* **Provided entries**:
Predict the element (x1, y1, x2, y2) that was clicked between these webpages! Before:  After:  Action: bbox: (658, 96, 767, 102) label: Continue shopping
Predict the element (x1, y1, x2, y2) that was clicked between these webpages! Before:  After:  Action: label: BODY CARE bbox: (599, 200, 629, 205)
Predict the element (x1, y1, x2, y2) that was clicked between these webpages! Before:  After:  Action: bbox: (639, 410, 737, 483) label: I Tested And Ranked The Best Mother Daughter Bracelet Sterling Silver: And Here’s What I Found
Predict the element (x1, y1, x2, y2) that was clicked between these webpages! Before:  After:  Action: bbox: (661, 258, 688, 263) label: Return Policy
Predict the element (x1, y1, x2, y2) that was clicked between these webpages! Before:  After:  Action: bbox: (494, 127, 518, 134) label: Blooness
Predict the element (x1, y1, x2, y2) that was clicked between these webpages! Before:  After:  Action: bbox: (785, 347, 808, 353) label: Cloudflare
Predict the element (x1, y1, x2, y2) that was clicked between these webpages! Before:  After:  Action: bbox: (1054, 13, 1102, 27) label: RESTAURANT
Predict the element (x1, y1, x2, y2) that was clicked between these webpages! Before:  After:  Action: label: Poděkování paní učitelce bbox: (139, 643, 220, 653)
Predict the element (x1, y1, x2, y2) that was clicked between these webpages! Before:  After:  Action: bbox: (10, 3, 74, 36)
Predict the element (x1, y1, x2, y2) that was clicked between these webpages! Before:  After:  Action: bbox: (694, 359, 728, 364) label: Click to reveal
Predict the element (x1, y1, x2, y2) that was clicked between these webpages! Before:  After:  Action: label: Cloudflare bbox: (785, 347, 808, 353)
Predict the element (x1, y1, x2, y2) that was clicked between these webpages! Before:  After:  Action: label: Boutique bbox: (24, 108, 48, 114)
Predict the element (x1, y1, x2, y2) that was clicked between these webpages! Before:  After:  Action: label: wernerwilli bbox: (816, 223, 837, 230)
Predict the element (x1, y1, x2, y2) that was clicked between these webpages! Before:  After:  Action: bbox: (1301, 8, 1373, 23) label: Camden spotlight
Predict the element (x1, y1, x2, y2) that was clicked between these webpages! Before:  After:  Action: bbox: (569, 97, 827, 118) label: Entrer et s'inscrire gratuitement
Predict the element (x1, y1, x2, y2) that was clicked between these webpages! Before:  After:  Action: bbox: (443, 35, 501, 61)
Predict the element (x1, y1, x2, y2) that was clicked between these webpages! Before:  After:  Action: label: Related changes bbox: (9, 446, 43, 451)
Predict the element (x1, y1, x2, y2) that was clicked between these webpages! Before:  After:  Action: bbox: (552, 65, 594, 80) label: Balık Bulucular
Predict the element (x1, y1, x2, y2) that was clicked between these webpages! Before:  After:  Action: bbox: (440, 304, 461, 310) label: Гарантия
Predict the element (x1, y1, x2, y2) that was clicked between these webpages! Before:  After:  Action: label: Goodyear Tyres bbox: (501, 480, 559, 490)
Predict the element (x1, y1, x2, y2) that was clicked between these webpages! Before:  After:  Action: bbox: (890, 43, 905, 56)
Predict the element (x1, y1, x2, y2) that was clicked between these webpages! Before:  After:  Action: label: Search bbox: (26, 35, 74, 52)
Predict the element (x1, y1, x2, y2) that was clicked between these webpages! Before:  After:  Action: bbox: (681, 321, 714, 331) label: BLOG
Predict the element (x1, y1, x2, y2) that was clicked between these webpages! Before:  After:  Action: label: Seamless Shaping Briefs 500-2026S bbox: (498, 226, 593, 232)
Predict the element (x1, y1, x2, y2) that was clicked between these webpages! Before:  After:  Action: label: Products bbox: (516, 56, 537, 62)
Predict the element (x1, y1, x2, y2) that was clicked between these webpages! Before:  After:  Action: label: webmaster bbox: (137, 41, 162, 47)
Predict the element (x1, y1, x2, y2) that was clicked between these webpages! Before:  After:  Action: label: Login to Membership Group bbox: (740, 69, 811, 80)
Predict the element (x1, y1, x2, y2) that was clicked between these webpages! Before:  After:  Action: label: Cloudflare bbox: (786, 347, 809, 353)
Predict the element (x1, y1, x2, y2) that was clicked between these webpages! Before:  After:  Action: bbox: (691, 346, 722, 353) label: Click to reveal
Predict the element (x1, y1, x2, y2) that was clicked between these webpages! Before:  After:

* **Stated task**:
Reproduce the stretch of the listing from the line containing "200, 629, 205)" through the line containing "35, 501, 61)", renaming "webpages" to "pages" and keeping everything else the same.

* **Written answer**:
Predict the element (x1, y1, x2, y2) that was clicked between these pages! Before:  After:  Action: label: BODY CARE bbox: (599, 200, 629, 205)
Predict the element (x1, y1, x2, y2) that was clicked between these pages! Before:  After:  Action: bbox: (639, 410, 737, 483) label: I Tested And Ranked The Best Mother Daughter Bracelet Sterling Silver: And Here’s What I Found
Predict the element (x1, y1, x2, y2) that was clicked between these pages! Before:  After:  Action: bbox: (661, 258, 688, 263) label: Return Policy
Predict the element (x1, y1, x2, y2) that was clicked between these pages! Before:  After:  Action: bbox: (494, 127, 518, 134) label: Blooness
Predict the element (x1, y1, x2, y2) that was clicked between these pages! Before:  After:  Action: bbox: (785, 347, 808, 353) label: Cloudflare
Predict the element (x1, y1, x2, y2) that was clicked between these pages! Before:  After:  Action: bbox: (1054, 13, 1102, 27) label: RESTAURANT
Predict the element (x1, y1, x2, y2) that was clicked between these pages! Before:  After:  Action: label: Poděkování paní učitelce bbox: (139, 643, 220, 653)
Predict the element (x1, y1, x2, y2) that was clicked between these pages! Before:  After:  Action: bbox: (10, 3, 74, 36)
Predict the element (x1, y1, x2, y2) that was clicked between these pages! Before:  After:  Action: bbox: (694, 359, 728, 364) label: Click to reveal
Predict the element (x1, y1, x2, y2) that was clicked between these pages! Before:  After:  Action: label: Cloudflare bbox: (785, 347, 808, 353)
Predict the element (x1, y1, x2, y2) that was clicked between these pages! Before:  After:  Action: label: Boutique bbox: (24, 108, 48, 114)
Predict the element (x1, y1, x2, y2) that was clicked between these pages! Before:  After:  Action: label: wernerwilli bbox: (816, 223, 837, 230)
Predict the element (x1, y1, x2, y2) that was clicked between these pages! Before:  After:  Action: bbox: (1301, 8, 1373, 23) label: Camden spotlight
Predict the element (x1, y1, x2, y2) that was clicked between these pages! Before:  After:  Action: bbox: (569, 97, 827, 118) label: Entrer et s'inscrire gratuitement
Predict the element (x1, y1, x2, y2) that was clicked between these pages! Before:  After:  Action: bbox: (443, 35, 501, 61)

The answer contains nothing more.